We cannot be Haudenosaunee without our knowledge, and we cannot hold our knowledge without the lands and waters we have existed on since time immemorial. Our culture is our knowledge, and it is inherently intertwined with our territories. As the ‘People of the Longhouse’, we cannot be Haudenosaunee without our ceremonial, land-based knowledge and culture. 

 

 

Land Back

Land Back is essential for a Just Transition. We must embody a clear recognition of Indigenous rights, Indigenous hereditary governance, and free, prior and informed consent for climate activism to be meaningful. As Haudenosaunee peoples on the Grand River, we live in the intersection of Land Back, Haudenosaunee sovereignty, and Indigenous Environmental Protection. 

 

 

Infrastructure

To sustain movements, we need culturally relevant, community-led infrastructure in place. Our people sacrifice their lives on the frontlines, and we need infrastructure to create comfort for those doing the work that is sustaining our communities and territories. We must build housing, access to water, food security, and wellness support to build collective resilience and healing justice in our movements. 

 

 

Solutions

Our communities have been long aware of the impacts we are facing from environmental dispossession to climate change, and we believe we are deserving of solutions and positive community development led by our culture, knowledge, and inherent governance.

 

 

Sharing

Building relationships and sharing knowledge with people, communities, and nations is the backbone of climate justice. Storytelling is who we are as Haudenosaunee, and we must share with one another to find a way forward. 

 

 

Solidarity

To build solidarity is to be rooted in mutual liberation. We cannot find liberation without the liberation of all communities impacted by colonialism and capitalism. We must build kinship

 

 

About the Author

Serena Mendizabal (she/her) is a Cayuga Wolf Clan Panamanian woman from the Six Nations of the Grand River Territory. Serena is a community-based researcher and grassroots organizer. Serena recently graduated from a Master of Geography & Environment with a focus on Indigenous environmental health governance alongside Pictou Landing First Nation and Tobique First Nation. Serena first began her journey in clean energy when she was 18 working in community engagement and communications at the Six Nations of the Grand River Development Corporation. While working in community engagement, she found gaps in community consent with her community’s clean energy portfolio and went on to further explore what a true ‘just transition’ can look like in a community of over 28,000 members. From there on out, Serena has dedicated her studies and extracurriculars to Indigenous self-determination, climate change, environmental health impact and just clean energy transitions. Serena’s connections to climate advocacy, research, education, and direct action are numerous.
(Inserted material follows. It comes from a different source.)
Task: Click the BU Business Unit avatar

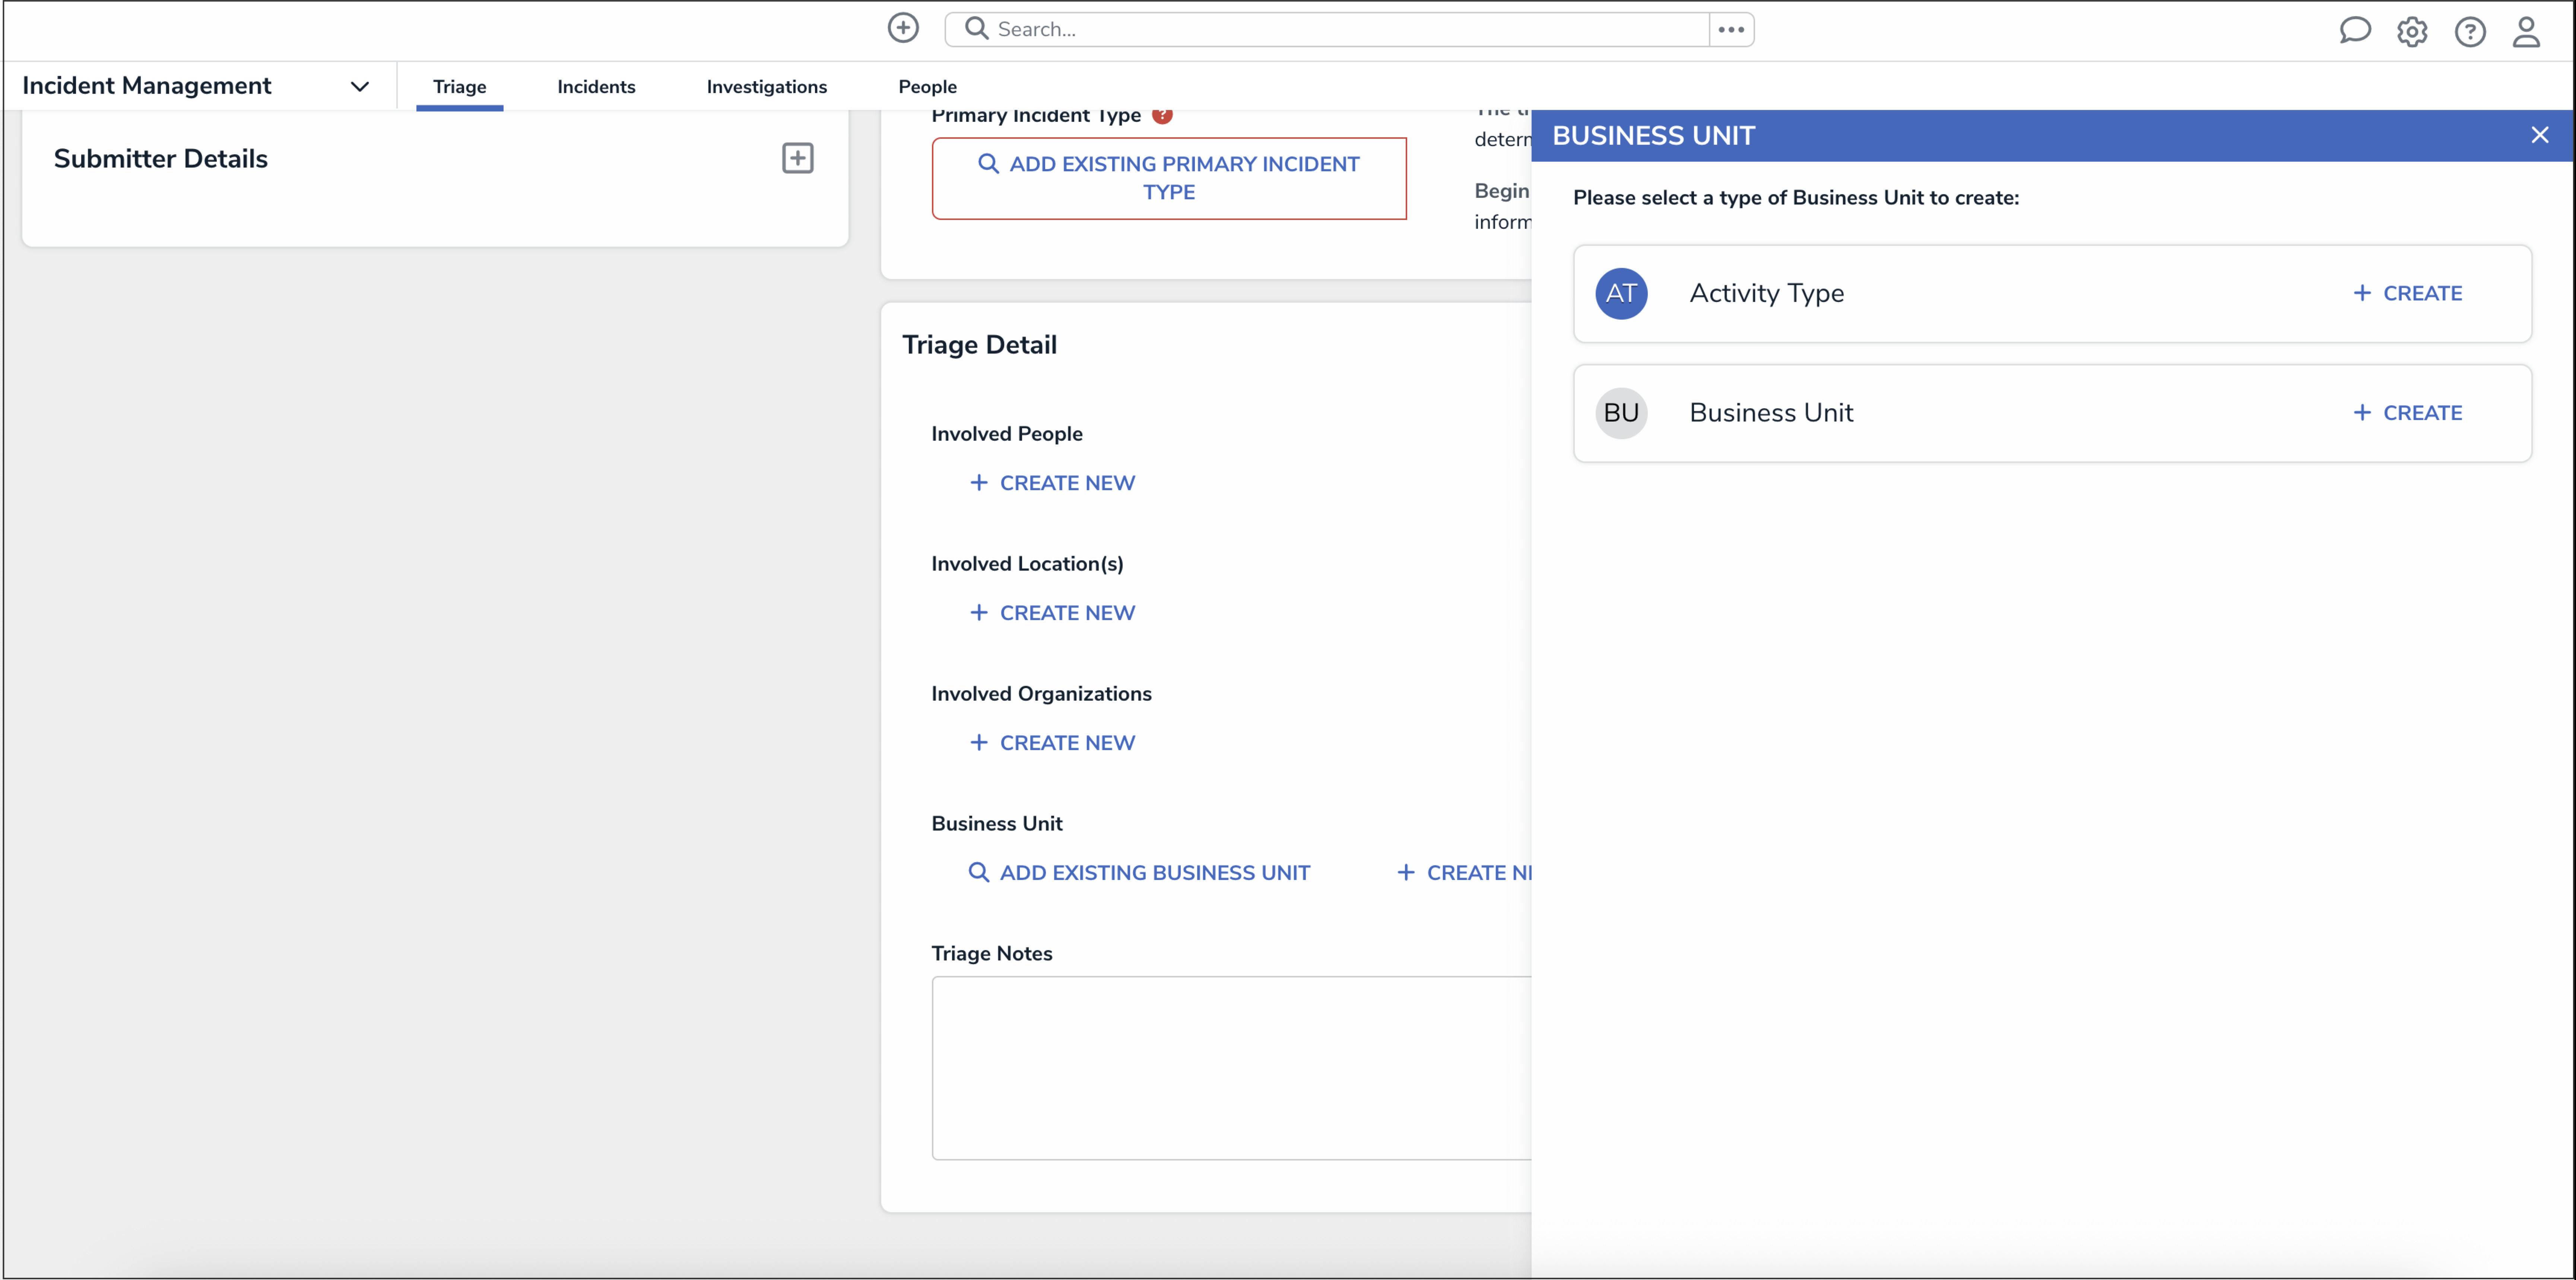Action: [1621, 413]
Serena is the Co-Chair of the SevenGen National Indigenous Youth Energy Council, a Subject Matter Expert on Connecting for Climate Change Action, a Youth Action & Environment Fellow with the Lawson Foundation, a Board of Director with Student Energy, and a National Advisory Council member with Indigenous Clean Energy. Serena’s main focus is her role as Just Transition Manager at Sacred Earth Solar, an organization founded on empowering frontline Indigenous communities with solar energy and healing justice. Serena also works with Protect the Tract, a Haudenosaunee-led group in her community, Six Nations, focused on enforcing the traditional governance (the Haudenosaunee Confederacy)’s moratorium on development along the Grand River (Haldimand Tract). Serena is passionate about self-determined community development, action, and futures, and believes in a future with Indigenous youth & elders leading; sovereign, healthy nations; and lands and waters back.